1 Mayıs Ülkemizi emekleriyle sırtında taşıyanların bayramı olabildi mi? Yoksa birileri için tatil, diğerleri için örgütlerin yakıp yıktığı, gerçek işçinin de hala oturup çalıştığı, alın teri akıttığı gün mü oluyor?

Bir dahaki 1 Mayıs’a kadar bir yıl içinde nelerin yapılacağı planlandı mı? Aşama aşama işçinin bayramını anlamlı kılacak hem yüreğini hem cebini ısıtacak projeler kondu mu ortaya? Çocuk işçi diye bir terimin kalmadığı bir ülke için nasıl bir çalışma yapıyoruz? Taksim’de Taksim diyerek semboller tabular üzerinden mi hedeflerimiz var?

1 Mayıs Emek ve Dayanışma Günü’nü kötü, istenmeyen olayların anıldığı gün olmaktan çıkarıp, İşçi’nin bayramı yapabilmek bu insanlığın ve teknolojinin elinde olsa gerek.

Tüm bunların savaşını veren, Gazi Mustafa Kemal Atatürk. 19 Mayıs 1919'da Samsun'a çıkışı, millet olarak varlığımızı güçlendiren, umutlarımızı canlandıran ve yolumuzu aydınlatan tarihi bir adım olarak,  planlı, programlı vizyon sahibi duruşu ile önümüzü açan,

Kurtuluşumuzun sembolü 19 Mayıs’ın da anlamını bulması için daha çok çalışmamız gerek.

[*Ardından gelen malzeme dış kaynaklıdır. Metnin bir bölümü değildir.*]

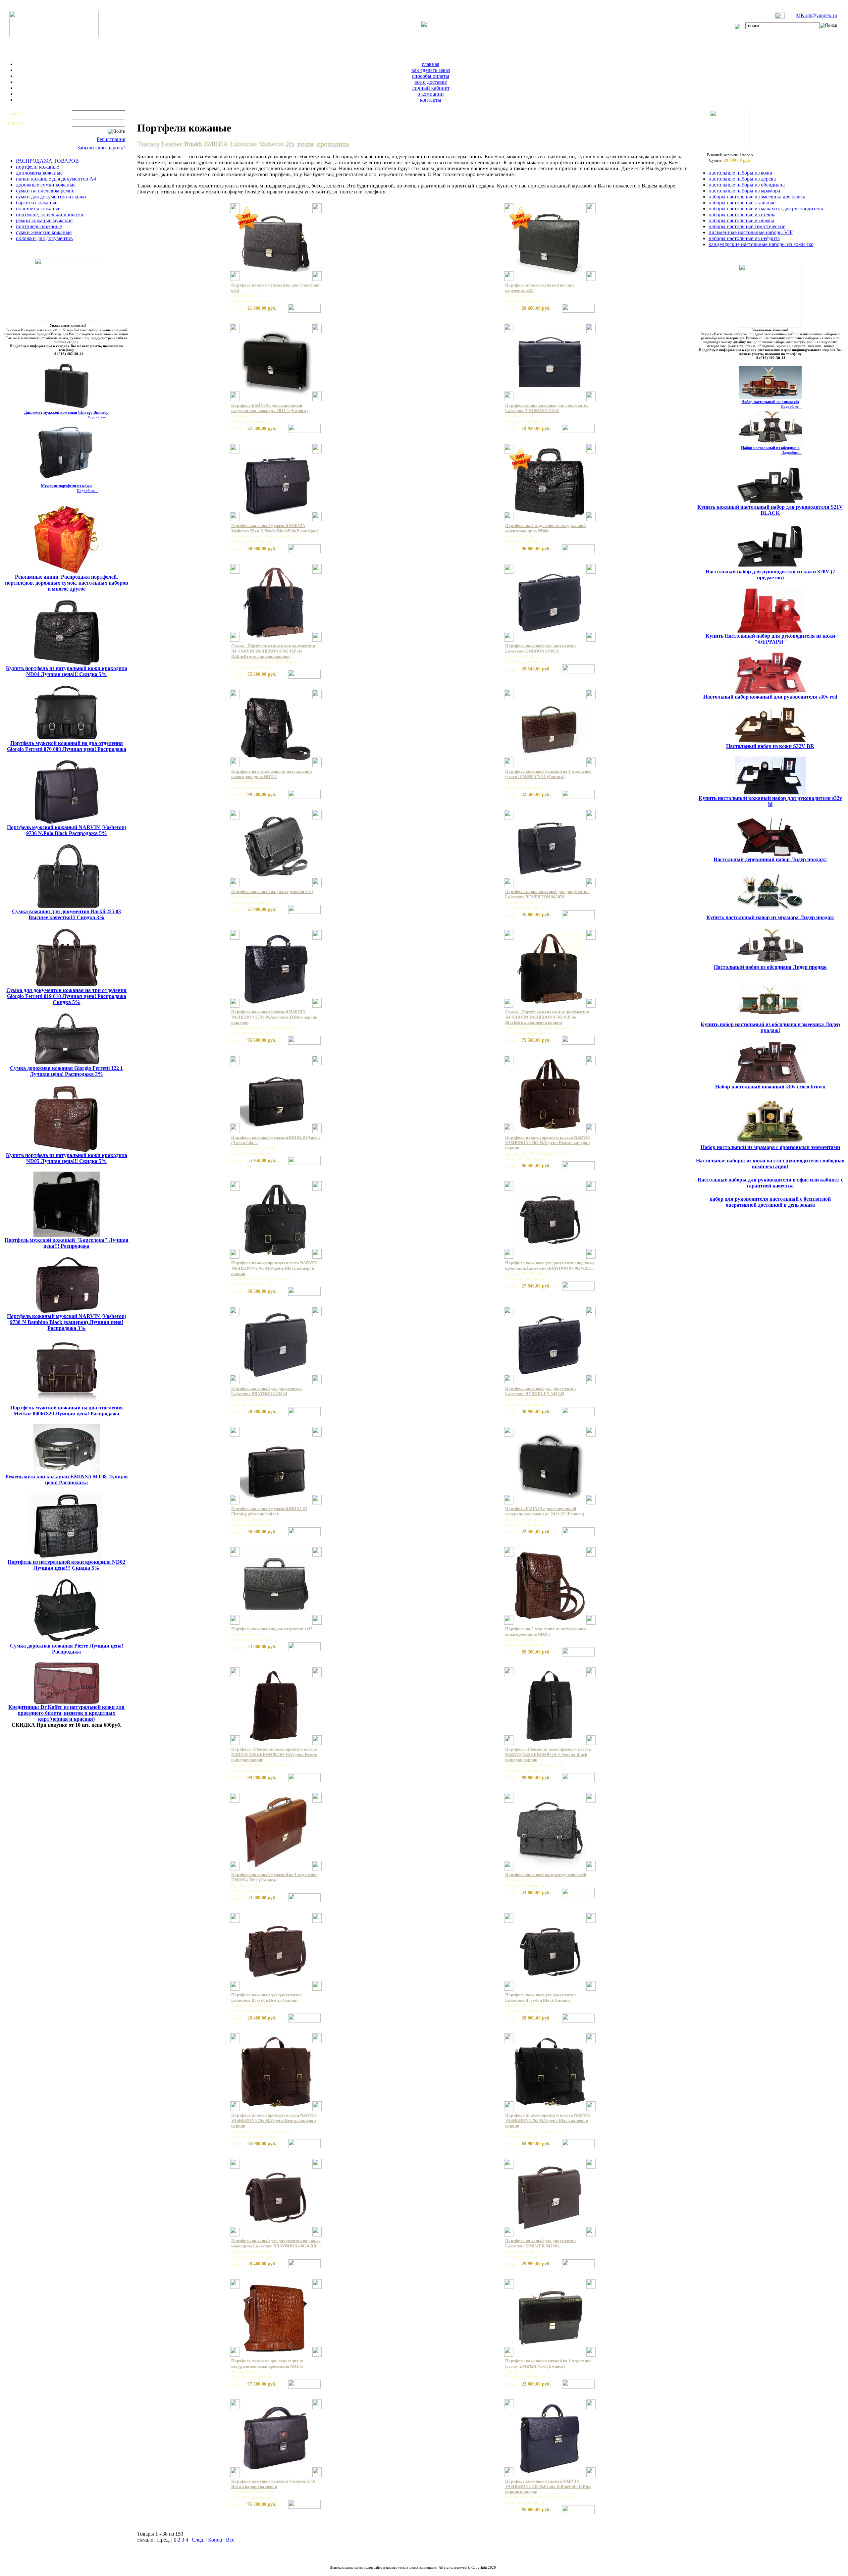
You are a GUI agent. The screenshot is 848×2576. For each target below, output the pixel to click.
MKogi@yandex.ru (816, 15)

Mayıs ayının ikinci pazarı var bir de. Onsuz yaşayamayacağınızı bildiğiniz birini, sizsiz de ayakta durabilmesi için, yeni dünya düzeninde kendini koruyabilmesi, geliştirebilmesi  için yetiştiren o güzel analarımız, onlara duyulan sevgi ve minneti ifade etmek için dünya genelinde kutlanan gün, eli öpülesi 11 Mayıs. Bu günü de hediye günü olmaktan çıkarıp kadınımızı geliştiren çalışmaların olduğu, kız çocuklarımıza iyi örnekler oluşturmak için kullansak daha iyi olmaz mı?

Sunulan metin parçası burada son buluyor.